Apple Inc. (NASDAQ:AAPL) reports its third quarter earnings on July 23. Assuming lower than estimated projections, some investors will short the stock hoping to acquire shares that are discounted on the negative news. These investors will strike a gold mine as Apple Inc. (NASDAQ:AAPL) rises after the potentially bad news settles. But even at its current price, Apple boasts 3 strengths that make it a good long term investment.
1. The Oracle of Omaha is pleased
Warren Buffett does not heavily invest in technology companies because they carry large research and development costs. When compared to competitors within the technology industry, though, Apple’s total 2012 R&D budget is far less than competitors, especially Microsoft Corporation (NASDAQ:MSFT). However, Buffett does like companies that boast a strong balance sheet, utilize cash effectively, and please investors. Apple Inc. (NASDAQ:AAPL) fits the bill.
Last quarter it announced a $60 billion stock repurchase plan, which will increase each per share value for the outstanding stock as Apple’s stock price increases. Apple also increased dividends to $3.05 per share, a 15% increase. Buffett champions these two actions: buying back stock at discounts and offering generous dividends. CEO Tim Cook seems to be preparing for Apple Inc. (NASDAQ:AAPL)’s future while temporarily satiating investors’ appetites to stay with the company.
2. Strong cash position
As of the most recent quarter, analysts estimated that Apple is sitting on about $145 billion in cash. However, only about $45 billion is accessible because the remainder is outside of the U.S. and is subject to tax payments if brought onto American soil. So, for the first time, Apple will borrow money.

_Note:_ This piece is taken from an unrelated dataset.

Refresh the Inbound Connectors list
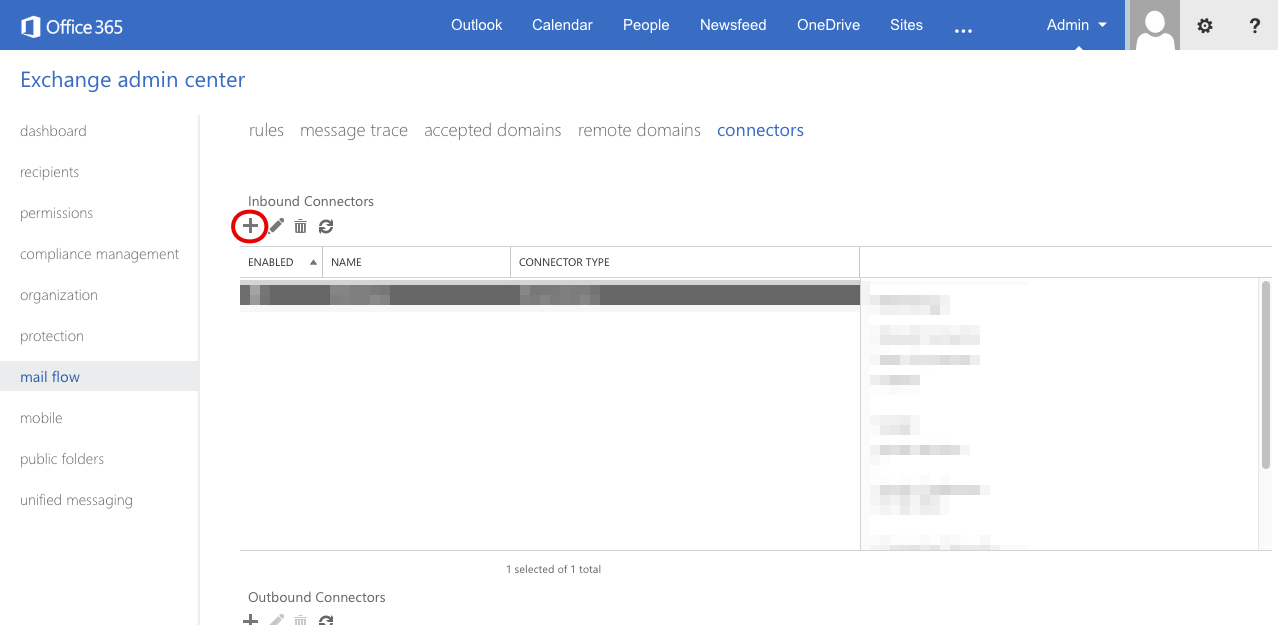This screenshot has height=625, width=1278. pos(325,226)
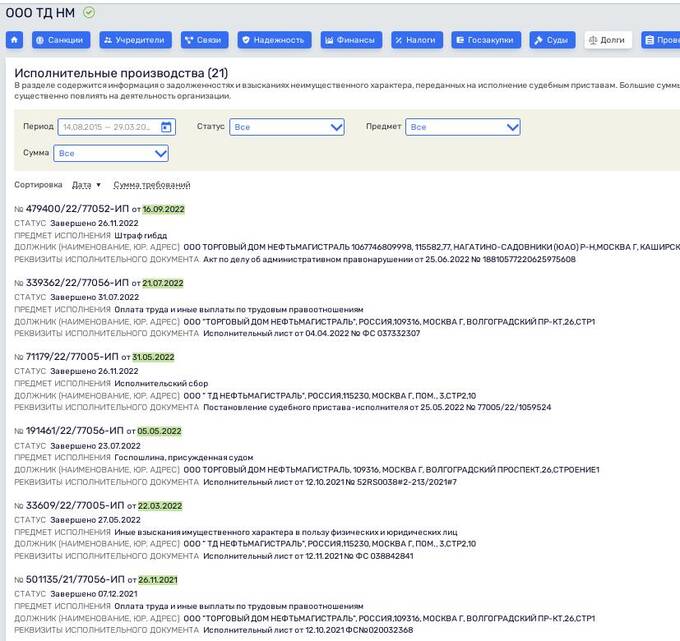Open the calendar date picker icon

(166, 127)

Apple will avoid paying the taxes by investing all of its overseas money outside of the U.S. and fund its stock repurchase program and dividend payments with the raised funds. Moving forward, Apple is comparable to competitors Google Inc (NASDAQ:GOOG) and Microsoft Corporation (NASDAQ:MSFT) in regard to credit rating. Microsoft boasts a AAA rating, while Google Inc (NASDAQ:GOOG) and Apple have an AA rating. Similar to Google’s and Microsoft’s debt issuance where they raised funds to boost cash levels and invest in projects, the capital raised from Apple’s new debt will help it forge into the future.
As seen by the firms’ free cash flow position, Apple Inc. (NASDAQ:AAPL) holds strong ground against its competitors.

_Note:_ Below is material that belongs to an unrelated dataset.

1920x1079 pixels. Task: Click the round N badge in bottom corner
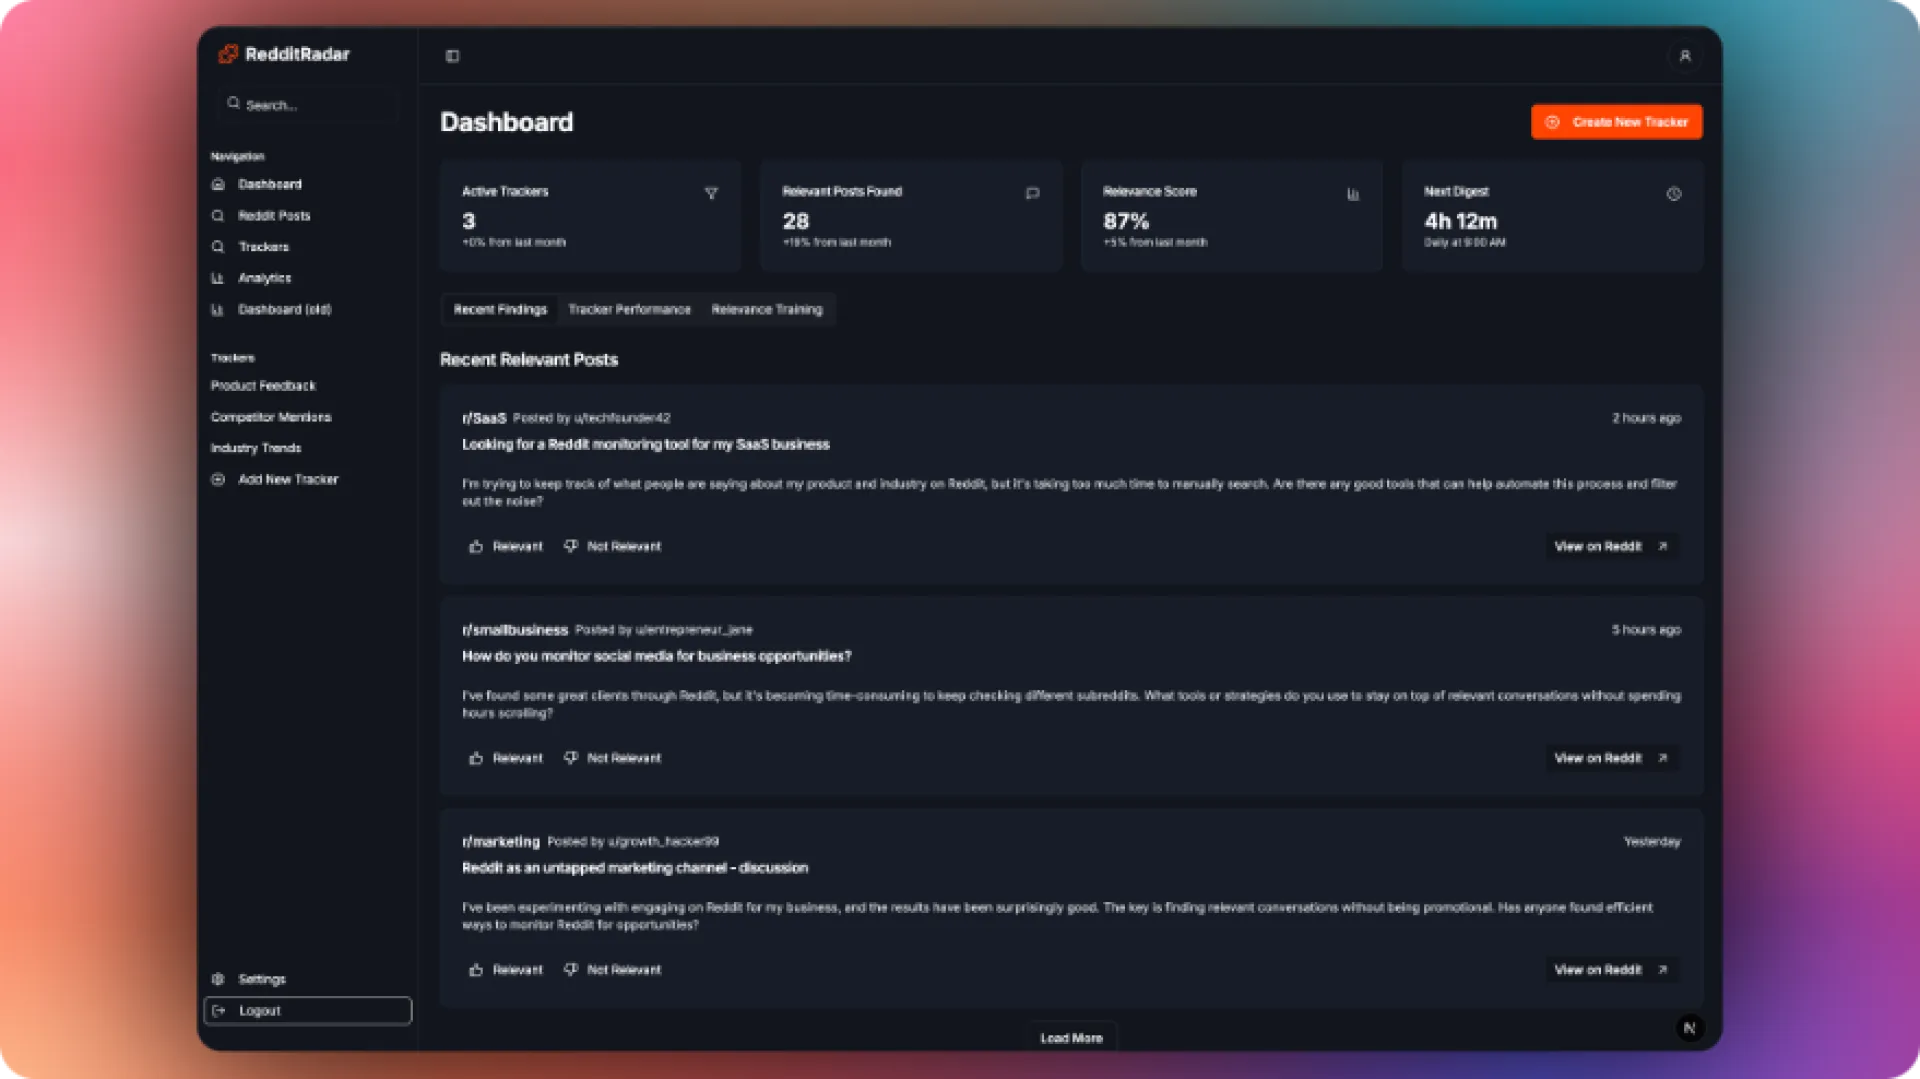tap(1689, 1028)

It is important to note, though, that Google Inc (NASDAQ:GOOG) and Microsoft Corporation (NASDAQ:MSFT) are heavily investing cash into their research incubators, Research at Google and Microsoft Research. The competitors hope to gain an advantage by being exposed to or discovering new, innovative ideas or solutions that will meet real world needs. Partly do to these initiatives, their R&D expense is higher and free cash flow position lower than those of Apple.
Undoubtedly, though, one reason these tech giants are all still growing is because of their healthy margins. Apple, for example, emphasizes management effectiveness by ensuring all capital is used to maximize shareholder value – as evidenced in the stock buyback and dividend increase. As its CFO said, “We continue to generate cash in excess of our needs to operate the business, invest in our future, and maintain flexibility to take advantage of strategic opportunities.” Get ready because the opportunities are around the corner.
3. Opportunities for growth
Remarkably, Apple Inc. (NASDAQ:AAPL)’s iPhone is carried by 275 companies and distributed in over 100 countries. However, as further discussed by analyst Rolfe Winkler, Apple has a “glaring omission.” Its products are not carried by China Mobile, the largest cellular provider in the entire world with over 700 million subscribers. Speculation and theories exist about potential deals, but one thing is for certain: an agreement with China Mobile will position Apple to gain massive exposure to potential customers.